Retrovirus Has Long Plagued Koalas, Study Finds
Baby koala at the Currumbin Wildlife Sanctuary.
CREDIT: Eric Veland
Many koalas get a retrovirus, known as KoRV, that brings on an AIDS-like immune deficiency, making them susceptible to diseases, such as leukemia. New research shows that this virus has been a problem for koalas for longer than previously thought.
Scientists looked at DNA from 28 koala skins from European and North American museums dating from the late 19th century to the 1980s. They were able to sequence mitochondrial DNA from 18 of the koalas and were surprised to find that only three of the samples were not positive for KoRV. What's more, the sequences of KoRV were nearly the same in both the old and new samples, suggesting the virus was already widespread 120 years ago.
"We expected that KoRV would be less widespread the farther back in time we went and that we would detect many changes in KoRV as it adapted from being an infectious virus to being part of the koala germ line," study researcher Alex Greenwood of the Leibniz Institute for Zoo and Wildlife Research in Berlin said in a statement.
Retroviruses — the best known example of which might be HIV — are RNA viruses that have the ability to incorporate their genetic material into their host's genome. And when retroviruses invade the host's germ line, the disease gets passed down to offspring.
"The process by which a retrovirus invades the host germ line appears to be quite drawn out in this case, so that the koala population has suffered the strongly pathological effects of the virus for many generations," another researcher Alfred Roca of the University of Illinois said in a statement.

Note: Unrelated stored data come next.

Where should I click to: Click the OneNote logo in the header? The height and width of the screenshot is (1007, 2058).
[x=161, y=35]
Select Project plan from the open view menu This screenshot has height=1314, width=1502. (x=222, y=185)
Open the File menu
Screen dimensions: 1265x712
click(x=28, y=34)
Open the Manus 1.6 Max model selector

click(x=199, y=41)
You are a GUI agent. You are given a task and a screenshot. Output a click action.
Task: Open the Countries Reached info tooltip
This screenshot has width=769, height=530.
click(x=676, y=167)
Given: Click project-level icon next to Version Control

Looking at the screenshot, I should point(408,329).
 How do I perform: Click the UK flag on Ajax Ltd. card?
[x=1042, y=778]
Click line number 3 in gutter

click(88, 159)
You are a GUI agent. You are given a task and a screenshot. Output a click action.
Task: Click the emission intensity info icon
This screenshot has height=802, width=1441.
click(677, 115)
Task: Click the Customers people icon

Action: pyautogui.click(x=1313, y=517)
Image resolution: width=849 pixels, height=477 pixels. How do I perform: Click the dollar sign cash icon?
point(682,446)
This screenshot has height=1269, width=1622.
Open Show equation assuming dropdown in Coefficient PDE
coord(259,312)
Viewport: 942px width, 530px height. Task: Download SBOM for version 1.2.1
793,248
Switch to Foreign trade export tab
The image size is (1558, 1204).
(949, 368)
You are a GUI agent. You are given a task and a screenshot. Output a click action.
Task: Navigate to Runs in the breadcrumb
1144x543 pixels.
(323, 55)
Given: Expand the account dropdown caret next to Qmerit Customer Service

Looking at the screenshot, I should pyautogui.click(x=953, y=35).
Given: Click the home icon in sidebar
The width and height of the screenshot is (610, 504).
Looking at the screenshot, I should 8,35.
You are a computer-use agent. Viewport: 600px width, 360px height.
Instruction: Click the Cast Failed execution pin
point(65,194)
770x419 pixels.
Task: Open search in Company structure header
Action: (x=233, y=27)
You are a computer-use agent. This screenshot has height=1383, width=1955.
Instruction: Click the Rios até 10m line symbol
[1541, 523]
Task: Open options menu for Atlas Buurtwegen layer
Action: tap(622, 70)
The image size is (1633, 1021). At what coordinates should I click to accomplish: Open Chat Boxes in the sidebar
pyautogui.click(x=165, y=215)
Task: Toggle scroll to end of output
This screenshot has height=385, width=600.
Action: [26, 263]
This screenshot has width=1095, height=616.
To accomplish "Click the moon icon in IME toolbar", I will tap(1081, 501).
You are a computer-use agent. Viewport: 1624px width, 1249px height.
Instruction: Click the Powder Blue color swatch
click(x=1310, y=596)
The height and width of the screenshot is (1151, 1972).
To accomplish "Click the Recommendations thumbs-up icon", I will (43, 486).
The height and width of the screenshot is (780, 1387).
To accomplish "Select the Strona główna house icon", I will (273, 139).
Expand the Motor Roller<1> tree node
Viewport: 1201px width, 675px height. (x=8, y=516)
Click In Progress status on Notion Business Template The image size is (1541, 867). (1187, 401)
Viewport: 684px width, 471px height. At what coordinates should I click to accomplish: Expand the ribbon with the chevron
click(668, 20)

The prevalence of KoRV is high in northern Australia and there are far fewer cases in the south. The 15 koala skins that tested positive for KoRV in the study were all from the north. This suggests that KoRV was well established in northern Australia in the late 1800s and then spread very slowly, possibly because koalas are sedentary, the researchers said.
The findings were published in the journal Molecular Biology and Evolution.